In a recent push for greater faculty accountability, Texas A&M began drafting a new analysis system for evaluating whether or not its university professors are remaining profitable for the 11-university system. Cleverly titled “The Texas A&M University System Academic and Financial Analysis,” the plan seeks to provide a simple method by which the administration might prove to the public that its faculty is indeed pulling its financial weight.
The accounting itself appears far too rudimentary in its evaluation of educational capital to be of any intrinsic value. To judge individual professors using this analysis requires only the calculation of the money they generate from hours spent teaching — the tuition being transacted between the students in the seats and professor standing at the blackboard — and the amount of external research funds they haul in.
With all the recent fuss about grading teachers in Los Angeles, I’m beginning to wonder how much outside evaluation is too much to subject our professors to.
Frank B. Ashley, the vice chancellor for academic affairs for the A&M System, said to The Eagle, the official newspaper of Texas A&M at Brynn-College Station, that there are several immediate benefits to implementing this plan.
“I think the first thing this will show is that pretty much every university in the system, pretty much every college, pretty much every department, is pulling its weight,” Ashley said. “There might be one or two departments that are running in the red. [But] overall, we’re operating in the black.”
But this analysis cannot be considered an adequate evaluation of individual professors any more than basing faculty pay off anonymous student evaluations can be considered a foolproof reward for good teaching.
Coincidentally, another plan offering awards between $2,500 and $10,000 to faculty members based on student opinions was pitched to the Texas A&M regents in May 2008; a version of which was then implemented across the A&M system. The correlation between the professor’s actual value as a knowledge provider and whether their students’ tuitions can afford them cannot be examined so easily.
The model only accounts for a fraction of the things professors are rumored to do. A faculty member can only teach 10 hours a week for a total of seven units a semester, but to judge their work solely on this is to ignore all the hours they spend grading papers, in office hours and actually organizing the materials they teach.
Another factor that should be taken into account is the appropriation of research funds.

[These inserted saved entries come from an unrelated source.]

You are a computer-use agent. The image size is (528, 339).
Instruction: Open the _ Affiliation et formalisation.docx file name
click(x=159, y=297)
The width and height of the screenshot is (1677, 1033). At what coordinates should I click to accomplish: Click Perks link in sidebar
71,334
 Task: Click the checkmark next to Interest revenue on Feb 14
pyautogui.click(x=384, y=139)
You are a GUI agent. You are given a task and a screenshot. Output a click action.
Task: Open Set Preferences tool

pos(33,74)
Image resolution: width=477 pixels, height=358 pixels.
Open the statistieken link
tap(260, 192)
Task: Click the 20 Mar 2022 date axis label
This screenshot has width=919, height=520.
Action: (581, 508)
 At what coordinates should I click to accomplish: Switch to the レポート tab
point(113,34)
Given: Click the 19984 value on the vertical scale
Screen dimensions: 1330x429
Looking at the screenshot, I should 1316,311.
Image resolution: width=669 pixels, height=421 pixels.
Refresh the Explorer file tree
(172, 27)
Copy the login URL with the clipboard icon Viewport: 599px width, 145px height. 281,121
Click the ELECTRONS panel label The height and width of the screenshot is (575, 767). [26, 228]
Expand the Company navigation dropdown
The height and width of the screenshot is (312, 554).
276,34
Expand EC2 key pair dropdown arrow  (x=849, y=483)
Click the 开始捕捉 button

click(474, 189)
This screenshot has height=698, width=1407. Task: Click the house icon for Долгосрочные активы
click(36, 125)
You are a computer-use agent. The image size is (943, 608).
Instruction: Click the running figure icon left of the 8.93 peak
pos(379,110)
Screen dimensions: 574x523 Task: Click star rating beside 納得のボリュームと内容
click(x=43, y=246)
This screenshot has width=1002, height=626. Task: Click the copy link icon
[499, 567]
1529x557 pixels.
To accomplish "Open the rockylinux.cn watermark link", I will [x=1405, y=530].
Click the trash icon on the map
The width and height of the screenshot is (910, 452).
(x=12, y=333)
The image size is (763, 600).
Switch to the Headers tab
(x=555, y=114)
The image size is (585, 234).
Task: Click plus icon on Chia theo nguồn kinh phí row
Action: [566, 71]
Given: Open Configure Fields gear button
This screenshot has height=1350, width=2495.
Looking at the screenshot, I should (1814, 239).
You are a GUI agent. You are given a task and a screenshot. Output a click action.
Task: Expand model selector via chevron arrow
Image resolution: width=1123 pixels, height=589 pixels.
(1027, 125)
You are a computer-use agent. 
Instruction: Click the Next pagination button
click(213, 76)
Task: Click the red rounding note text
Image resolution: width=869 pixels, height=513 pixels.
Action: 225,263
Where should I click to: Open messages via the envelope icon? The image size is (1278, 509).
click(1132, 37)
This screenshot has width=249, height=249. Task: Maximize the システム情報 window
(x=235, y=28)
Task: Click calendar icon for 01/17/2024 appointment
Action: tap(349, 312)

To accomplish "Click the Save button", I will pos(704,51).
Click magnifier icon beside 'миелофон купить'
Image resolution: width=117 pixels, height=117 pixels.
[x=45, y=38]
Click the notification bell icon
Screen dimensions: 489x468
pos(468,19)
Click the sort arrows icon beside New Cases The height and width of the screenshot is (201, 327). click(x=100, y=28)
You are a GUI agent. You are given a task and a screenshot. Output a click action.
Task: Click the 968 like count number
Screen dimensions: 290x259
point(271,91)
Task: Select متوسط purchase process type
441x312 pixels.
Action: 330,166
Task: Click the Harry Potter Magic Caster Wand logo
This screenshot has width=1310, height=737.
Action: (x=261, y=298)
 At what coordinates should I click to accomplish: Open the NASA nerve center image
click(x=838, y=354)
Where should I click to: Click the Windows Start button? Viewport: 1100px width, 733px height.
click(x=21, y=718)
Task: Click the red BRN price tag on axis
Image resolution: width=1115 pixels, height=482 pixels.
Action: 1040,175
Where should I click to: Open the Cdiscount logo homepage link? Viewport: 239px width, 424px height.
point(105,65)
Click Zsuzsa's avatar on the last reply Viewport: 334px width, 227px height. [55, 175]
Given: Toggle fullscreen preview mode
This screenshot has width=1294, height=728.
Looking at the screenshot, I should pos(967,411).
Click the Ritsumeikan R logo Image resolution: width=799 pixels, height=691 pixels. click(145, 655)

Most professors do quite a bit of research in their various disciplines outside of teaching. This research tends to not be directly profitable to the university because it pays for the majority of the labs; money the university spends should not be counted as the professor’s deficit. The university wants the best professors it can hire and the professors want the best salary, research, grants and environment they work in. It doesn’t make sense to discount that research.
The implications of this analysis process trouble me. If a professor is in the red under this evaluation system, then his response is obviously going to be to try to make the university more money. And how does he do this? By putting his research on the backburner and dropping some of the mid-range level, more intimate classes to take on heaps of circus-sized intro lecture courses. Overworking the faculty and forcing professors into teaching useless courses surely will not add much to the students’ educational experience.
The most interesting and engaging classes in my experience are not the ones where we sit twiddling our thumbs, squished in like sardines among a mass of bleary-eyed students while a vaunted professor paces the front of the room and monologues for two hours. Rather, they are the more intimate classes where a raised hand might actually get answered before the next theory of the universe has been pulverized to its exhaustive conclusion.
I’m okay with the financial analysis system for the time being. Texas A&M can pull whatever gimmicks it wants to to ensure that it continues to receive taxpayer dollars for educational purposes — just so long as it doesn’t degrade the actual education it is providing in order to do so.
“As being partly paid by the public purse, I believe we owe the public some degree of accountability — I don’t have a problem with that at all,” said Peter Hugill, A&M chapter president of the American Association of University Professors, to The Eagle. “What I have a problem with is silly measures.”
Jacob Copman is a sophomore majoring in mechanical engineering and international relations.